Ne abbiamo scritto spesso parlando di
economia, lavoro, bene comune e sostenibilità: occorre compiere un salto di
qualità per districarsi dal pensiero dominante e pervenire ad una scelta
alternativa collegata e corrispondente ad un altro livello, completamente
diverso, ordinato da leggi e regole diverse dal sistema eonomico-politico
attuale.
Non stiamo trattando della scoperta
dell’acqua calda ma comunque di criteri consolidati, notissimi, che per un
errore/volere ideologico non condizionano il sistema delle istituzioni perché
fa comodo allo status quo.
Tralasciando disquisizioni sul liberismo
ed il sistema che lo precedette, che entrambi in nome della “crescita” giustificarono
e giustificano (ad esempio) in favore di impianti industriali, miniere, dighe,
porti e grandi strade lo spostamento di grandi gruppi di persone cacciate dalla
loro comunità e
dalla loro terra, andiamo a scrivere di
altri parametri ed andiamo a distinguere tra benessere sociale, esprimibile
con la qualità della vita e benessere economico, che è misurale solo con
la moneta.
E’ naturale invece basarsi su una ricchezza
concreta dipendente unicamente dai flussi di materia e di energia prodotti
dalla natura, sistema congenito che smentisce categoricamente la perpetuità del
danaro.
I politici risultano restii a sottostare alle leggi che ci mantengono in
vita ed a legarsi ai nuovi modelli culturali descritti nel Benessere Equo e Sostenibile.
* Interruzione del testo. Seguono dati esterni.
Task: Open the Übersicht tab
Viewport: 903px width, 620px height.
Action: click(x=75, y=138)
Abbandonando teorie malsane che stanno
incidendo sulla qualità della nostra vita, occorre indirizzarsi verso ambiti
virtuosi per migliorare la condizione dei cittadini e garantire un futuro alle
prossime generazioni grazie all’uso razionale dell’energia e delle risorse
limitate. Necessita indirizzarsi verso una rimozione degli sprechi, verso fonti
alternative e sufficienza energetica, verso conservazione del patrimonio
culturale ed ambientale, verso conversione ecologica dell’industria meccanica e
manifatturiera, verso sovranità alimentare, verso “l’impatto zero”. Il tutto
senza tralasciare un particolare non indifferente: l’innovazione indirizzata
verso attività virtuose consente di lavorare meno, con un salario ugualmente
dignitoso, e guadagnare tempo da investire nelle relazioni umane; l’esatto
contrario del risultato susseguente alla strada intrapresa seguendo nei decenni
ideologie dannose che sta peggiorando l’esistenza degli individui.
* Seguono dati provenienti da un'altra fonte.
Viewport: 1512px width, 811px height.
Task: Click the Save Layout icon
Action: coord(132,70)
La tecnologia moderna è in grado di farci
scegliere cosa, quanto, come e dove indicandoci la
giusta quantità necessaria, la tecnologia più adatta e la giusta scelta tra le
materie non rinnovabili e/o quelle rinnovabili ed alternative.
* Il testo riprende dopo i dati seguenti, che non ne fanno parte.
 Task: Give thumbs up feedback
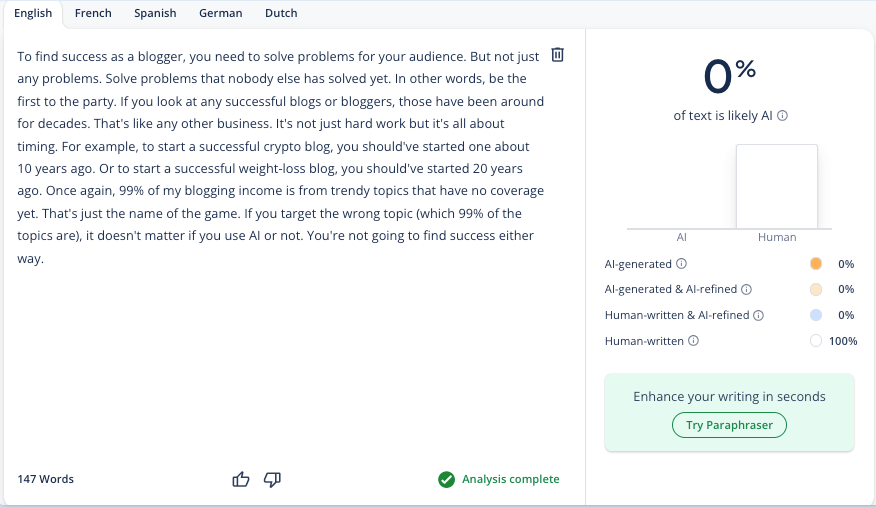tap(241, 479)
Ai più sembrerà improbabile la
riconversione economico-sociale, io invece dico che occorre sostituire le
chiacchiere da bar con le grandi opportunità offerte dall’innovazione
tecnologica, e mostrare quanto sia facile trasformare un’economia basata
sull’energia fossile in un’economia con fonti alternative.
Concludeva tempo fa Peppe Carpentieri una
sua analisi: Comunità libere tramite le reti intelligenti. Un semplice mix
tecnologico consente di transitare da un’economia ad un’altra.